Think of your five favorite foods. Now imagine pouring them all into a bowl and mixing them up. Unless your favorite foods are ice cream, chocolate syrup and ice cream toppings, (or you happen to be Buddy the elf) this combination probably doesn’t sound appetizing anymore, does it? That’s because all those ingredients, while delicious on their own, don’t necessarily complement each other.
This same idea can be applied to design. There are many different ingredients or styles and techniques to choose from, but trying to use them all in one place would be complete chaos. If there is too much going on, or if certain elements of the design conflict with each other, your viewer will most likely feel overwhelmed and your message will be lost.
I often have to remind my clients of this, especially if I’m working on a branding project for a new company. I totally get that you’re excited about this company and you want your logo to show off how great you are (AT EVERYTHING!!), but a logo can only do so much for you. It’s meant to be an icon to represent your brand’s style, but it can’t (and shouldn’t) tell your whole story.

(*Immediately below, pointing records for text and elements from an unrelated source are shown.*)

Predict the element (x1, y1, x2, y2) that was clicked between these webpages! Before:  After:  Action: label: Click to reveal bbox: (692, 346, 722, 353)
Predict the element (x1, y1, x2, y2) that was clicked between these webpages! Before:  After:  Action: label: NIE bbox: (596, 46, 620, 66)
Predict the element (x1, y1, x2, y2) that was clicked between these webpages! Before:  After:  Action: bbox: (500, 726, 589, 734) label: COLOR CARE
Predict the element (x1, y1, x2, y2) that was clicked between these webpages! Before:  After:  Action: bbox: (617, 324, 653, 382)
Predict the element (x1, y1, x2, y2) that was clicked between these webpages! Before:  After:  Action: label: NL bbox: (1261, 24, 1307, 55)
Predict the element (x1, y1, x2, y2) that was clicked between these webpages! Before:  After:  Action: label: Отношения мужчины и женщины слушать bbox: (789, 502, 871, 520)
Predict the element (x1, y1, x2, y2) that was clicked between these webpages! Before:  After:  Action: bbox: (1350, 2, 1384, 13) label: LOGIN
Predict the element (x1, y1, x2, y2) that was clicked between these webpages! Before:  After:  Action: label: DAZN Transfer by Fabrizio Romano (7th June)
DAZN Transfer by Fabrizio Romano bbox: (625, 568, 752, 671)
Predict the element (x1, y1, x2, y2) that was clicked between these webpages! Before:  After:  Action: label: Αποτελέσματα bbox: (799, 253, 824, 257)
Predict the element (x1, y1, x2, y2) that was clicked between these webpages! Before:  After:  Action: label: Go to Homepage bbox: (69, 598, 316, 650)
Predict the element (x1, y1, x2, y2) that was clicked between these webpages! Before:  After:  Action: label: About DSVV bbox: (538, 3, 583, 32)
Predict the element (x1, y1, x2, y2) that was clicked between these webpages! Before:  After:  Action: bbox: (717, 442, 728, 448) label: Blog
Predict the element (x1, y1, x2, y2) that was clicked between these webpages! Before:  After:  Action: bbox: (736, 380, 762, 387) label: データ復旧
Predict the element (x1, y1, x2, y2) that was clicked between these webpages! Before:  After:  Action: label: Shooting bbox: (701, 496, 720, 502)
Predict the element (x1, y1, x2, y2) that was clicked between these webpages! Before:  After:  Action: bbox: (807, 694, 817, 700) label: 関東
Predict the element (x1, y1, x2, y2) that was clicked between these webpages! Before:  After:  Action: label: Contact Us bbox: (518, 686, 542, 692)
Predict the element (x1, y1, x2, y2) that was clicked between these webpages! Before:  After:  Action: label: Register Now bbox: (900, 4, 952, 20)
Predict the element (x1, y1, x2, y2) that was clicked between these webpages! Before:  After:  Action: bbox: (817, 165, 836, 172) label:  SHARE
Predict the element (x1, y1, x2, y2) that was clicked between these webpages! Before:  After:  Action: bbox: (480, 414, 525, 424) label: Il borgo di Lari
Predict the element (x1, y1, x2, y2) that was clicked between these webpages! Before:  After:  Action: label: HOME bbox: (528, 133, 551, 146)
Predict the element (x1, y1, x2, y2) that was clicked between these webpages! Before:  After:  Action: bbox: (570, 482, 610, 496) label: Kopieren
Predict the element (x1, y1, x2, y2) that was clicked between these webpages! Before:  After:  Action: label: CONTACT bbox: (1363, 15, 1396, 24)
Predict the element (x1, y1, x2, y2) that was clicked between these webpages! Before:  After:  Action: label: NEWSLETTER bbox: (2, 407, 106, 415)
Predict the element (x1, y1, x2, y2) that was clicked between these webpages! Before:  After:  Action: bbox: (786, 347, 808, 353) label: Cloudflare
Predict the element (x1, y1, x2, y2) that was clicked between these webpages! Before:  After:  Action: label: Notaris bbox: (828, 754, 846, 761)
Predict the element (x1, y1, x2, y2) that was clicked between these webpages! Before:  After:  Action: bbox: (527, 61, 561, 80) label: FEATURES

It’s almost always better to focus on one idea and really show that off rather than to try and make a design be everything all at once. For example, trying to design a logo that conveys how high-quality your product is while also focusing on your low prices is extremely difficult. This is due to the fact that the colors, fonts and symbols we typically associate with quality are the complete opposite of the ones we associate with saving money. Trying to blend these conflicting ideas into one logo means neither can come off as strong as they would on their own.
Just as a chef carefully considers and edits the ingredients in a recipe, a designer should always consider the elements of a design and how they relate to each other. I’ve often found the best recipe for a successful design is the simplest.